ZABDI reconoce que durante la operación del conjunto se han presentado dos eventos puntuales, los cuales —de acuerdo con un comunicado del Acueducto Metropolitano de Bucaramanga, operador del servicio— no obedecieron a fallas de diseño, construcción o capacidad, sino a usos indebidos del sistema, asociados a la disposición de residuos no permitidos en las redes sanitarias. Las inspecciones realizadas, según esas versiones oficiales, concluyeron que no existen obstrucciones permanentes, rebosamientos continuos ni malos olores persistentes.
La constructora también defendió la legalidad de la prestación del servicio por parte del AMB y rechazó las versiones que califican al proyecto como un foco de riesgo sanitario, al considerar que carecen de sustento técnico y afectan el buen nombre de los actores involucrados.
Una diferencia de criterios que llega a la CRA
Ante la persistencia de las quejas y la falta de una solución definitiva, la copropiedad de Ciudadela Verde solicitó formalmente que sea EMPAS quien asuma la administración del alcantarillado, reconociendo la necesidad de que el sistema sea operado por la entidad especializada en aguas residuales.
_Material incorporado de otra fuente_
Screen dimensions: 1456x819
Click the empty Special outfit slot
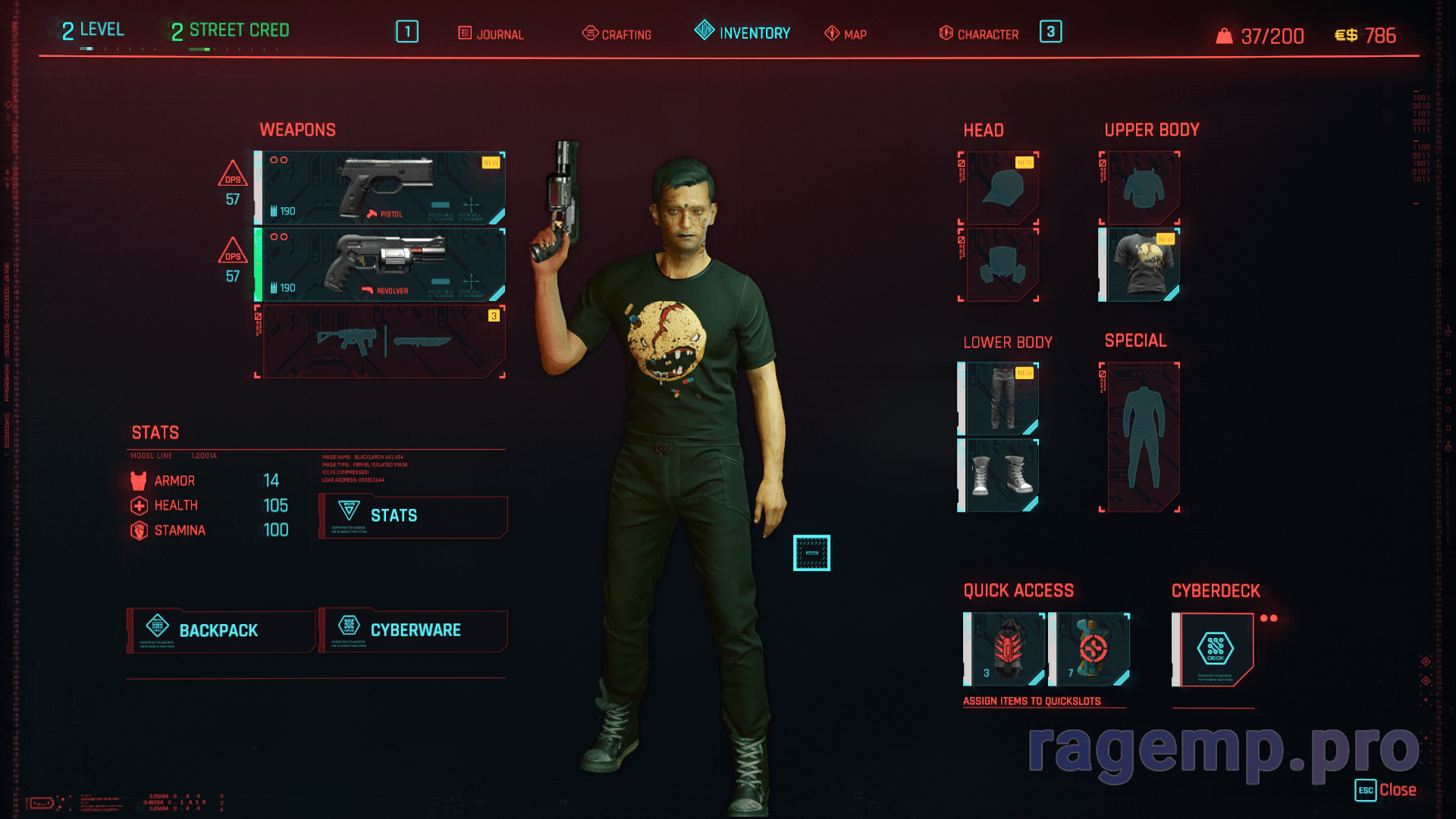click(x=1143, y=438)
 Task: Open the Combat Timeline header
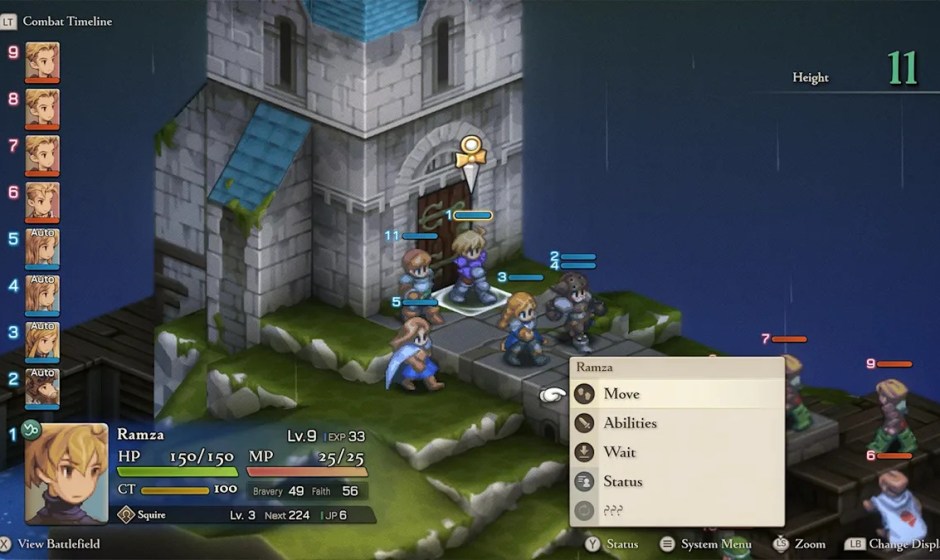(x=66, y=21)
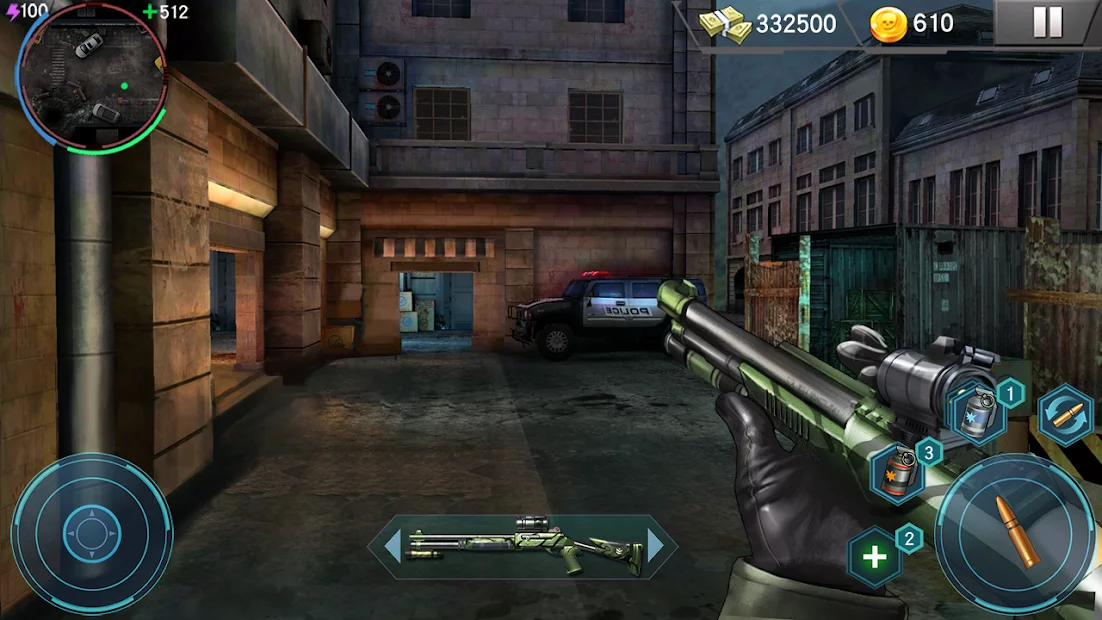Throw the freeze grenade
Screen dimensions: 1102x620
(976, 414)
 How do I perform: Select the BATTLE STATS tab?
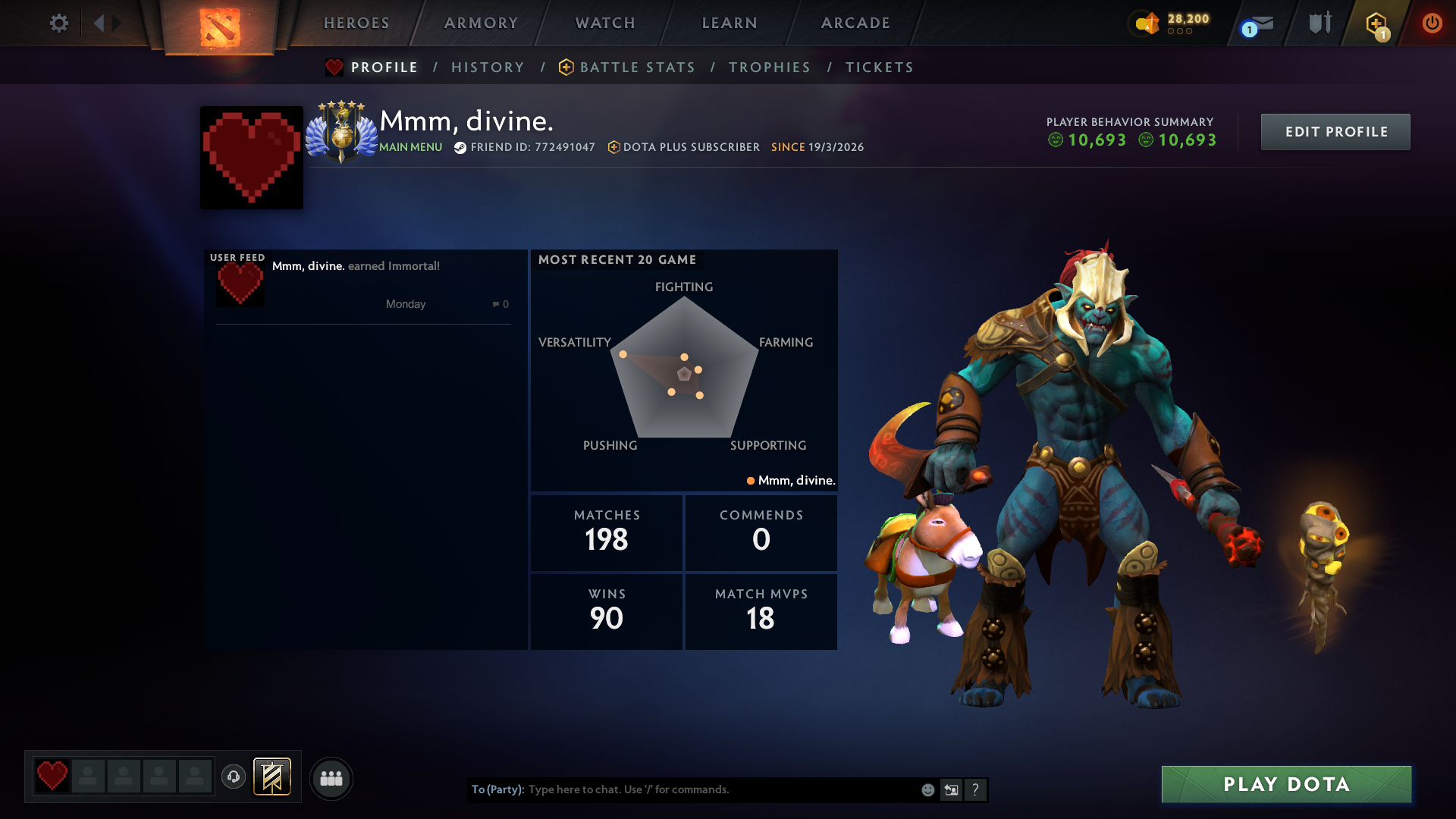[637, 67]
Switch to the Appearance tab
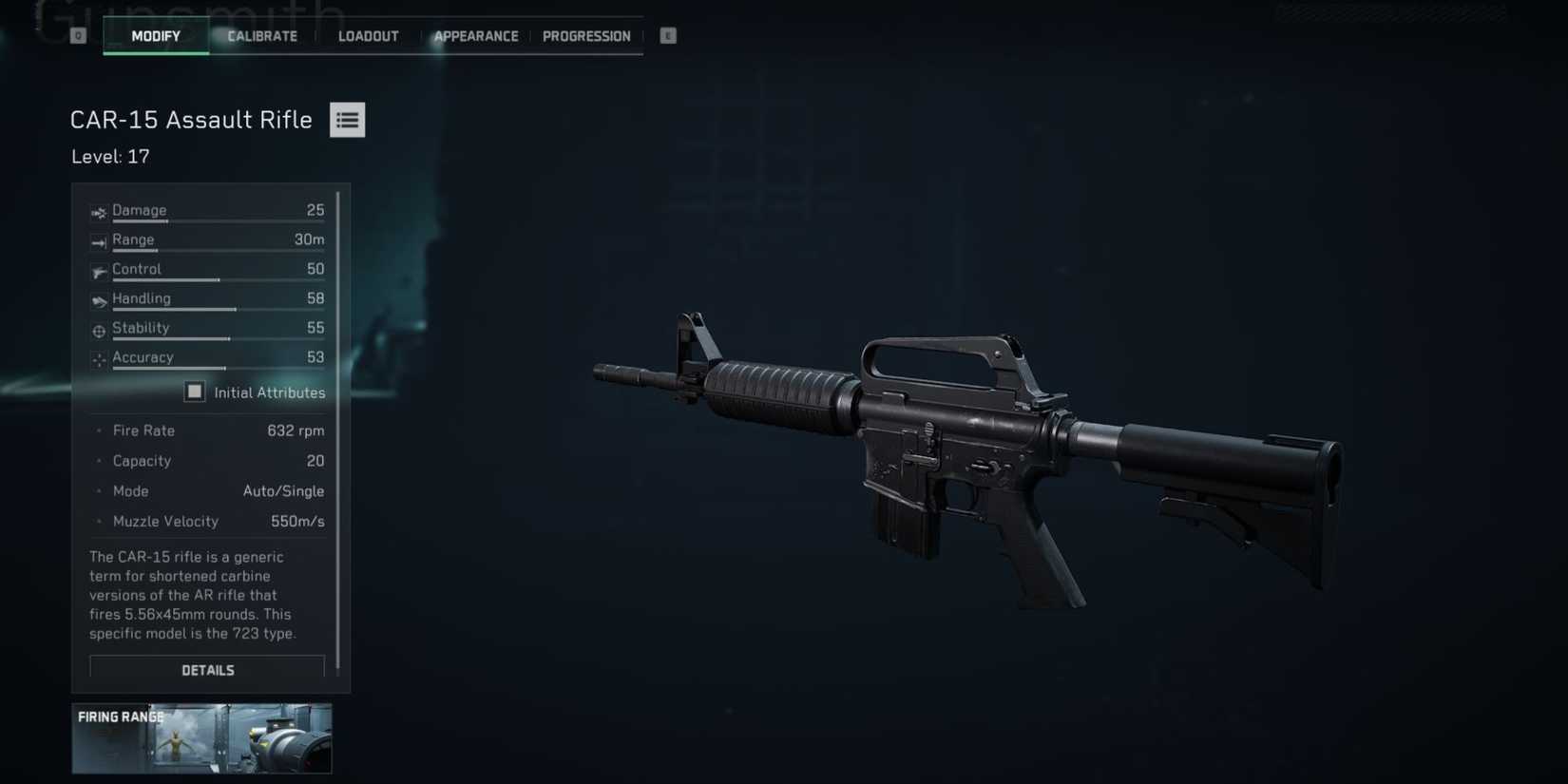The height and width of the screenshot is (784, 1568). (476, 35)
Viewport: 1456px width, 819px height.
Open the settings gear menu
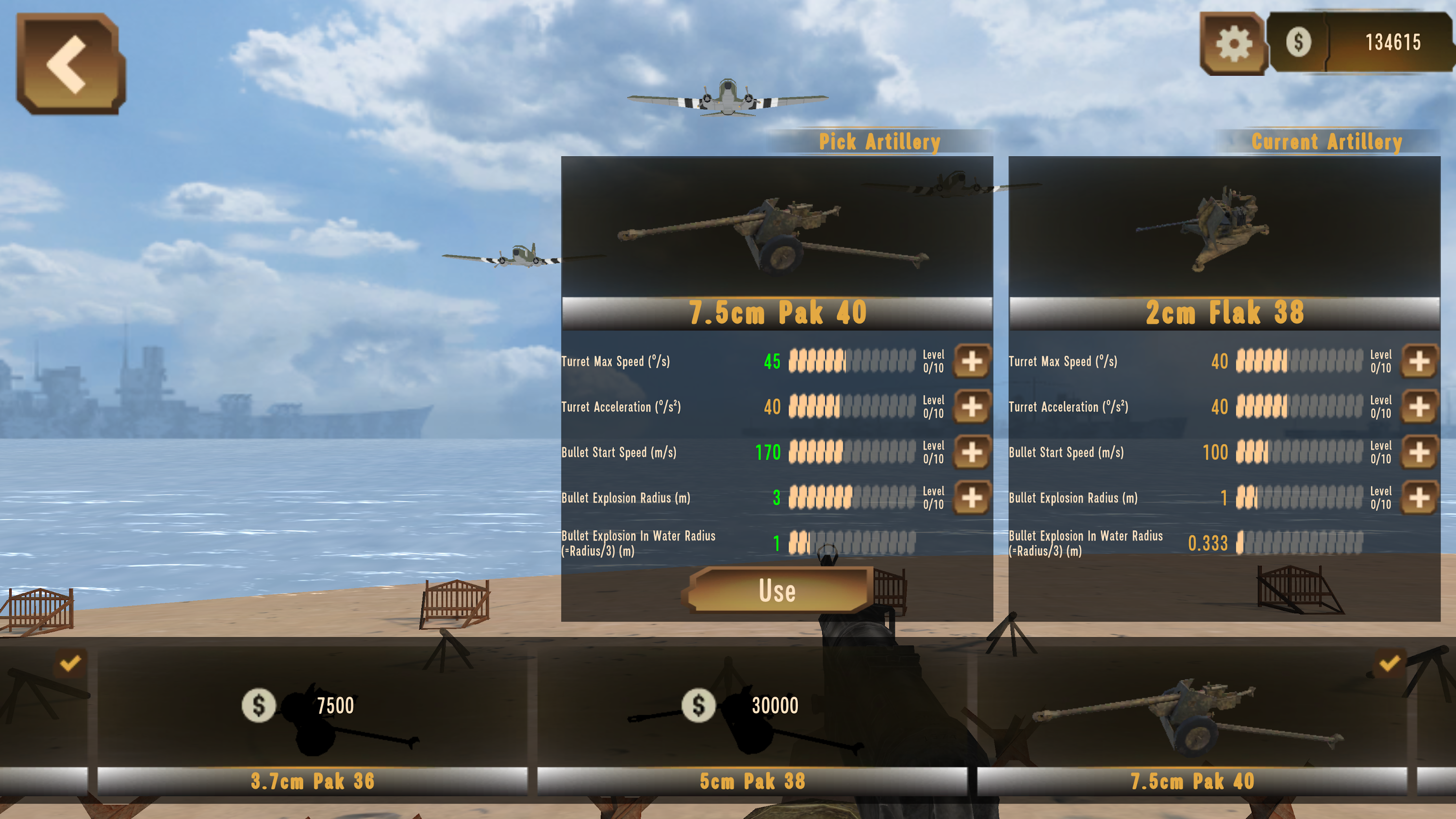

El caso se encuentra actualmente en estudio de la Comisión de Regulación de Agua Potable y Saneamiento Básico (CRA), que deberá definir a qué operador le corresponde legal y técnicamente la prestación del servicio. Según lo informado, una decisión podría conocerse en un plazo aproximado de uno a dos meses.
Mientras tanto, el debate continúa centrado en informes técnicos, competencias institucionales y marcos normativos, sin que exista una solución inmediata para los residentes.
El residente, en medio del cruce institucional
En Ciudadela Verde, el problema trasciende los conceptos técnicos y los comunicados oficiales. Para las familias, la discusión no es quién tiene la razón en el papel, sino quién responde cuando el sistema falla. Persisten los interrogantes sobre quién deberá asumir los costos de eventuales correcciones técnicas y si esa carga podría recaer, directa o indirectamente, sobre los propietarios, pese a que las viviendas ya fueron entregadas y recibidas.
Mientras las entidades defienden sus posiciones y los expedientes avanzan de oficina en oficina, de aquí para allá y de allá para acá, en Ciudadela Verde las aguas residuales y lluvias continúan devolviéndose y los olores ofensivos recorren los espacios comunes como si no tuvieran dueño. Para las familias que habitan el conjunto, la solución, por ahora, sigue demorándose.